High School: Finally had inside toilets!  Each class averaged about 15 students. Skipped half my freshman year and took sophomore subjects, biology and algebra. Once found a rabbit in the schoolyard.  Killed it with a rock and put in one of the female teacher's mailbox.  Didn't make many points with that move.  Altho I didn't finish high school, I graduated from Crane High by correspondence course in 1947.  I also attended Woodrow Wilson Junior High in Pasadena, Ca. and Dinuba High in Dinuba, Ca. Variety is the spice of life???
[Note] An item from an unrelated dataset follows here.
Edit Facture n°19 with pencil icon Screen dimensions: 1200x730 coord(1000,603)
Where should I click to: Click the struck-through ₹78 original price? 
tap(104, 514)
There are many memories of things long past: Pie suppers and box lunch suppers, usually to raise money for a country school or church. These were great social occasions- all the young swains would vie for their sweethearts offering by bidding more than they could probably afford. Friendships and romances were made and lost, often for a mere 25 cents. Winding the Maypole was an annual school event on May Day and friends, girl friends and teachers were often honored by a home-made paper basket of flowers left on their porch that night. Horse shoe and marble tournaments always drew a crowd. Soaped windows and tipped over outhouses was they Ozark version of 'trick or treat'- never any treats but lots of tricks. Home-made foods are a part of the memories.  Hominy made using wood ashes; soap using lye leached from ashes and cooked with fat; home cured bacon and ham; canned foods including mincemeat with real meat in it; dried foods and vegetables buried in the ground for the winter. Little was wasted because times were hard and frugality was the name of the game.

I do not have the talent to effectively capture the essence and feel of living in the Ozarks in those days.  There is nothing to compare it to now-days.  The freedom, the innocence, the love of the area is indefinable. Among my memories are odors. The clean fresh smell of the woods mixed with the faint odor of decaying plant growth; the creeks and rivers had their own odors as did the towns. I think the one I remember most was the pervasive odor of poverty. It could not be duplicated or defined. I don't even know what caused it- it was just the odor of poverty and tho it varied slightly, it was always present among us poor folks- an indefinable part of the Ozarks in the depression days. Hopefully, we will never smell it again.